A pay increase has never been worth less if you’re an American worker. A new Census Bureau report revealed that real (emphasis on real) median household incomes fell by 2.3% to $74,580 in 2022.

(“Real income” is the amount of money an individual or household earns after accounting for inflation.)

While Americans received a fairly hefty raise of 6.4% in 2022, it wasn't anywhere enough to offset 7.8% inflation, the highest in over 40 years.

If you factor in taxes, the numbers get even uglier. Real median after-tax income for households declined by 8.8% to $64,240—all while the poverty rate surged by 59% to 12.4%.

But higher costs of living aren't the only thing that robbed Americans of their purchasing power.
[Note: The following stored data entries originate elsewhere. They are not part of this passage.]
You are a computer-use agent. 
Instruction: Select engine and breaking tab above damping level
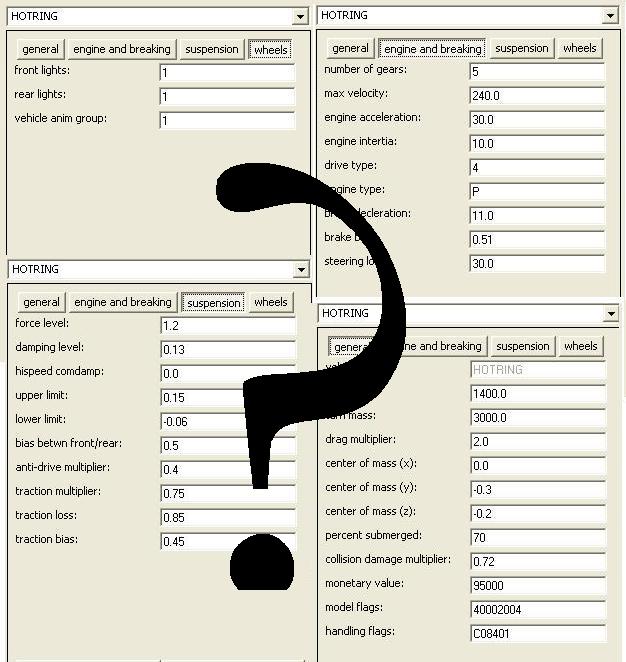tap(122, 302)
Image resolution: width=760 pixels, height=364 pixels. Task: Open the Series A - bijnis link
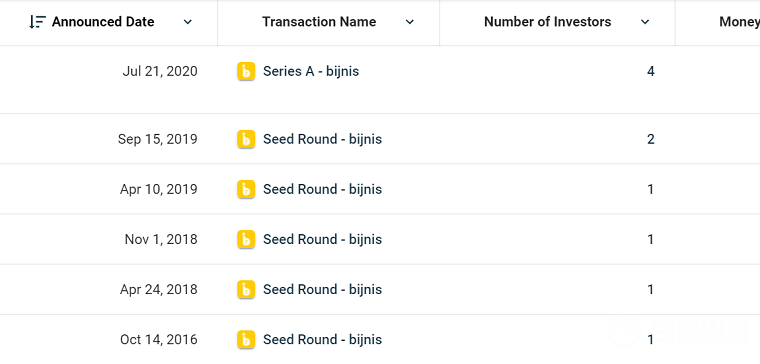click(311, 72)
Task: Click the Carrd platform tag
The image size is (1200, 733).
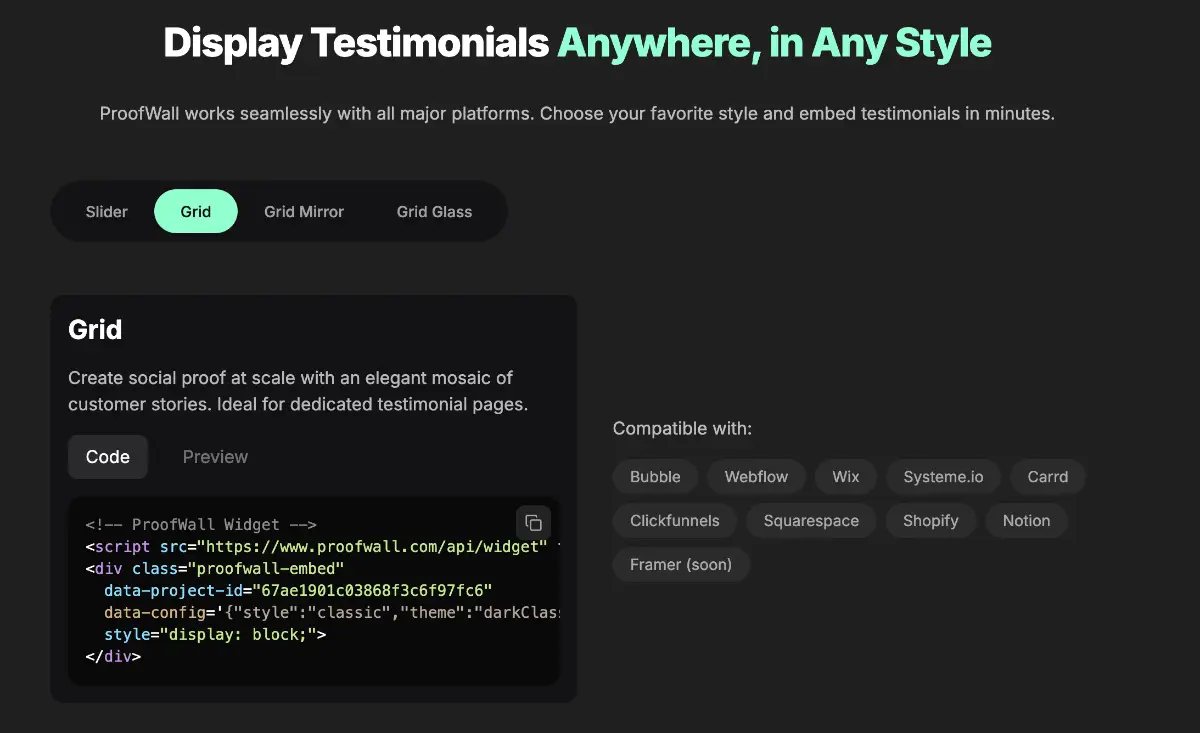Action: 1047,477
The rollback of government support

Uncle Sam spent trillions of dollars during and after the pandemic to support households in need.

Up until recently, millions of Americans depended on those payments to make ends meet. Then, the checks stopped coming.
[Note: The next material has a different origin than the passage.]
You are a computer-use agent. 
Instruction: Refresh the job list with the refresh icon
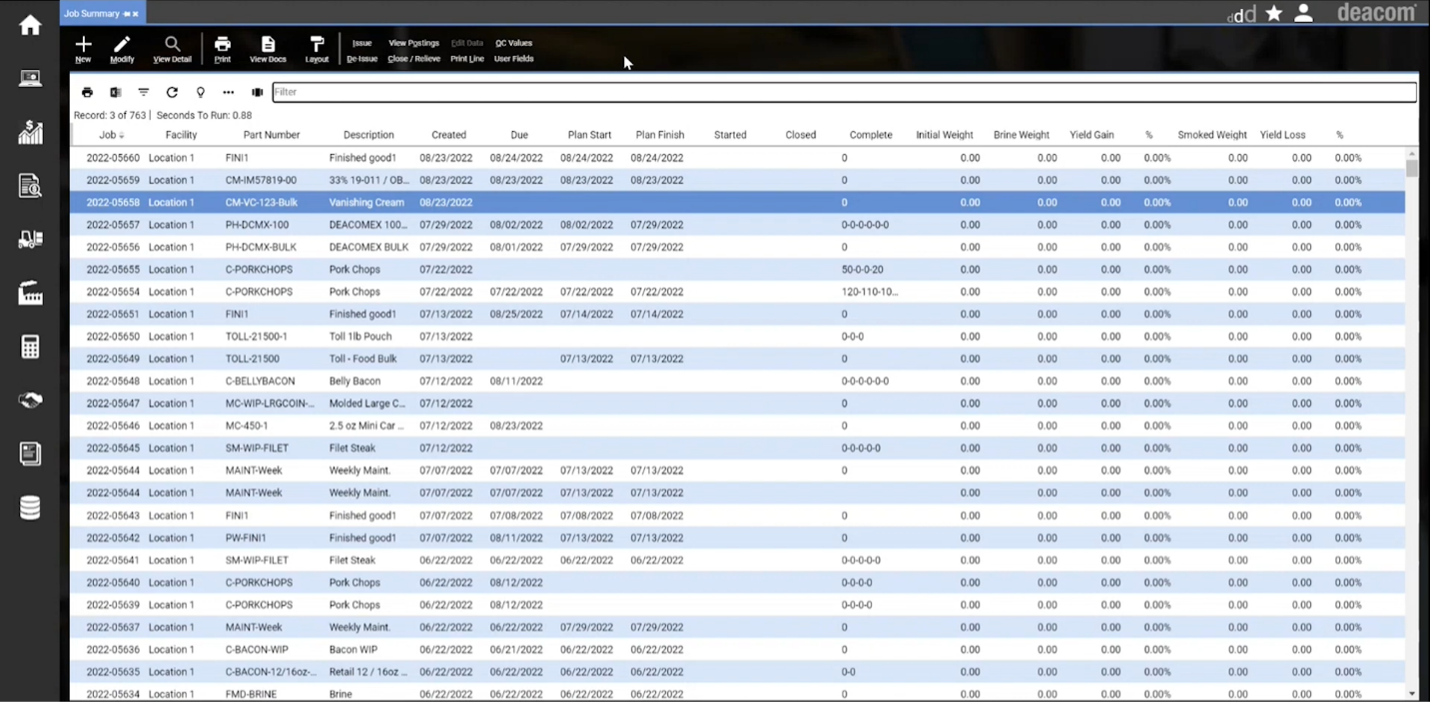(171, 91)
Both the American Rescue Plan Act and Economic Impact Payments programs expired in 2022. According to the Census Bureau, the rollback explains the steep decline in after-tax incomes in lower-income families.

“Lower post-tax income, particularly at the bottom of the income distribution, also resulted in an increase in income inequality,” the Bureau reported.

Although inflation has moderated this year, nearly half of American adults say they’re experiencing financial hardship, according to Gallup.

With millions of people about to lose their final pandemic lifeline, the situation could get worse.

A rough quarter ahead?

After a more than three-year pause, 43.8 million Americans will have to begin paying back their student loans next month. The problem? About a third of borrowers can expect to pay at least $1,000 monthly.

Here’s another problem: 30% of borrowers say they’ve already reallocated that money elsewhere.

In addition to student loans, credit card balances have topped $1 trillion for the first time. Interest rates on credit cards and personal lines of credit are soaring.

No help from the Fed is on the way either. Economists think interest rates will remain at current levels (5.25-5.50%) or higher by year’s end.

As one beacon of hope, this past May, Americans saw their real wages grow for the first time in two years.

When the sun sets on 2023, real incomes will likely hold up better than last year. But that doesn’t mean most Americans will be rolling in cash—not unless they sell their stocks and real estate.